-- start of Listed records --
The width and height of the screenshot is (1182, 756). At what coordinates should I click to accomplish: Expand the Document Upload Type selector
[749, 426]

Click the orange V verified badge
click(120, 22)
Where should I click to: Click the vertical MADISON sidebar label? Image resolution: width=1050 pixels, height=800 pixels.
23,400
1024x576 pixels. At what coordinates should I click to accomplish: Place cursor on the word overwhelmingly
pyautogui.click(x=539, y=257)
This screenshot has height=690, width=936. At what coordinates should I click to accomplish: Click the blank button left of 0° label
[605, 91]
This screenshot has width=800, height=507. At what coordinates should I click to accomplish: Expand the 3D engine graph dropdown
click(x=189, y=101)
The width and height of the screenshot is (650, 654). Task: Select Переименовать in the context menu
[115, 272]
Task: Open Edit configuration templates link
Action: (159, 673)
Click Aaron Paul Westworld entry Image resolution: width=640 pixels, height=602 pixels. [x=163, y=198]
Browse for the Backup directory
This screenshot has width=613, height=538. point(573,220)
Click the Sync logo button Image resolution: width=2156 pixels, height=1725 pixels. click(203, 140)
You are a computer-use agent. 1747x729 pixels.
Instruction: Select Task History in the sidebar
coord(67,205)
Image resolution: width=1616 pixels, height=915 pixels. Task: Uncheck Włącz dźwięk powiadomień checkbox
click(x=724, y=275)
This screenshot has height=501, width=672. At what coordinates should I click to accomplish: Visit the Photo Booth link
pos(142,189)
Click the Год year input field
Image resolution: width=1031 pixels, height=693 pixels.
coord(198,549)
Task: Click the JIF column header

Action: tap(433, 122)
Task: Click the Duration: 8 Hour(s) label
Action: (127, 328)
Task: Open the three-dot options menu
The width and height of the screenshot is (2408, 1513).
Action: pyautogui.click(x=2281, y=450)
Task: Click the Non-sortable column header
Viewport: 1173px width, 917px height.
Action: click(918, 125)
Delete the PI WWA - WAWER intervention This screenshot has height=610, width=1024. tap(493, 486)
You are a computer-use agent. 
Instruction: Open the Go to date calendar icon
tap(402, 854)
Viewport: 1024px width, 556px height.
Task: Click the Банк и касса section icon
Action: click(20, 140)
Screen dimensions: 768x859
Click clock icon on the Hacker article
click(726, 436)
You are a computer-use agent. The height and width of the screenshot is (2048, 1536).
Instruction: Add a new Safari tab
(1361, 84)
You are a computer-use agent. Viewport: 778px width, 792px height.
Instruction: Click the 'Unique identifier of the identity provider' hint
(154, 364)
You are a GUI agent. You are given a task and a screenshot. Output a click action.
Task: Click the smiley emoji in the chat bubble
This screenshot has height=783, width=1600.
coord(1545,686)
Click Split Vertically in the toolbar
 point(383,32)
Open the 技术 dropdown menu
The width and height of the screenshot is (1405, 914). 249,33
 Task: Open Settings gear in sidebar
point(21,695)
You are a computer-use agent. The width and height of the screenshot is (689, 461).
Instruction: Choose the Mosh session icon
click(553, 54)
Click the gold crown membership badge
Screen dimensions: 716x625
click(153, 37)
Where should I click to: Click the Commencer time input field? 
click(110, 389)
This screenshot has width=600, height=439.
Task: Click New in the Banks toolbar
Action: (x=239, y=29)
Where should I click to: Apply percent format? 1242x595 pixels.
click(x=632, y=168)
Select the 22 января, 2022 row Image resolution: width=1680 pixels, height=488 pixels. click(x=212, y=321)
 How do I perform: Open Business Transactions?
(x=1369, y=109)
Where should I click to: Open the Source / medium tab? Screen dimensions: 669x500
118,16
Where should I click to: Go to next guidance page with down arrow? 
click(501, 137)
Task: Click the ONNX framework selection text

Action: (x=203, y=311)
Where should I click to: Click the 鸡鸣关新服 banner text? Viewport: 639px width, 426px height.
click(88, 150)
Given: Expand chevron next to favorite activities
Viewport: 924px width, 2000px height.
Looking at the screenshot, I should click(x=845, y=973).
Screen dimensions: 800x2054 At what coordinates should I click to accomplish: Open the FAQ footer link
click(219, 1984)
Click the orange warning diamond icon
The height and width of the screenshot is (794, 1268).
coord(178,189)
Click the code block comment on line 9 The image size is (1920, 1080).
-- end of Listed records --
### What is expected
Rewrite all the rows above, changing every "At what coordinates should I click to accomplish" to "Where do I click to complete" and keeping everything else the same.

### Answer in full
The width and height of the screenshot is (1182, 756). Where do I click to complete: Expand the Document Upload Type selector
[749, 426]

Click the orange V verified badge
click(120, 22)
Where should I click to: Click the vertical MADISON sidebar label? Image resolution: width=1050 pixels, height=800 pixels.
23,400
1024x576 pixels. Where do I click to complete: Place cursor on the word overwhelmingly
pyautogui.click(x=539, y=257)
This screenshot has height=690, width=936. Where do I click to complete: Click the blank button left of 0° label
[605, 91]
This screenshot has width=800, height=507. Where do I click to complete: Expand the 3D engine graph dropdown
click(x=189, y=101)
The width and height of the screenshot is (650, 654). Task: Select Переименовать in the context menu
[115, 272]
Task: Open Edit configuration templates link
Action: (159, 673)
Click Aaron Paul Westworld entry Image resolution: width=640 pixels, height=602 pixels. [x=163, y=198]
Browse for the Backup directory
This screenshot has width=613, height=538. point(573,220)
Click the Sync logo button Image resolution: width=2156 pixels, height=1725 pixels. click(203, 140)
You are a computer-use agent. 1747x729 pixels.
Instruction: Select Task History in the sidebar
coord(67,205)
Image resolution: width=1616 pixels, height=915 pixels. Task: Uncheck Włącz dźwięk powiadomień checkbox
click(x=724, y=275)
This screenshot has height=501, width=672. Where do I click to complete: Visit the Photo Booth link
pos(142,189)
Click the Год year input field
Image resolution: width=1031 pixels, height=693 pixels.
coord(198,549)
Task: Click the JIF column header

Action: tap(433, 122)
Task: Click the Duration: 8 Hour(s) label
Action: (127, 328)
Task: Open the three-dot options menu
The width and height of the screenshot is (2408, 1513).
Action: pyautogui.click(x=2281, y=450)
Task: Click the Non-sortable column header
Viewport: 1173px width, 917px height.
Action: click(918, 125)
Delete the PI WWA - WAWER intervention This screenshot has height=610, width=1024. tap(493, 486)
You are a computer-use agent. 
Instruction: Open the Go to date calendar icon
tap(402, 854)
Viewport: 1024px width, 556px height.
Task: Click the Банк и касса section icon
Action: click(20, 140)
Screen dimensions: 768x859
Click clock icon on the Hacker article
click(726, 436)
You are a computer-use agent. The height and width of the screenshot is (2048, 1536).
Instruction: Add a new Safari tab
(1361, 84)
You are a computer-use agent. Viewport: 778px width, 792px height.
Instruction: Click the 'Unique identifier of the identity provider' hint
(154, 364)
You are a GUI agent. You are given a task and a screenshot. Output a click action.
Task: Click the smiley emoji in the chat bubble
This screenshot has height=783, width=1600.
coord(1545,686)
Click Split Vertically in the toolbar
 point(383,32)
Open the 技术 dropdown menu
The width and height of the screenshot is (1405, 914). 249,33
 Task: Open Settings gear in sidebar
point(21,695)
You are a computer-use agent. The width and height of the screenshot is (689, 461).
Instruction: Choose the Mosh session icon
click(553, 54)
Click the gold crown membership badge
Screen dimensions: 716x625
click(153, 37)
Where should I click to: Click the Commencer time input field? 
click(110, 389)
This screenshot has width=600, height=439.
Task: Click New in the Banks toolbar
Action: (x=239, y=29)
Where should I click to: Apply percent format? 1242x595 pixels.
click(x=632, y=168)
Select the 22 января, 2022 row Image resolution: width=1680 pixels, height=488 pixels. click(x=212, y=321)
 How do I perform: Open Business Transactions?
(x=1369, y=109)
Where should I click to: Open the Source / medium tab? Screen dimensions: 669x500
118,16
Where should I click to: Go to next guidance page with down arrow? 
click(501, 137)
Task: Click the ONNX framework selection text

Action: (x=203, y=311)
Where should I click to: Click the 鸡鸣关新服 banner text? Viewport: 639px width, 426px height.
click(88, 150)
Given: Expand chevron next to favorite activities
Viewport: 924px width, 2000px height.
Looking at the screenshot, I should click(x=845, y=973).
Screen dimensions: 800x2054 Where do I click to complete: Open the FAQ footer link
click(219, 1984)
Click the orange warning diamond icon
The height and width of the screenshot is (794, 1268).
coord(178,189)
Click the code block comment on line 9 The image size is (1920, 1080).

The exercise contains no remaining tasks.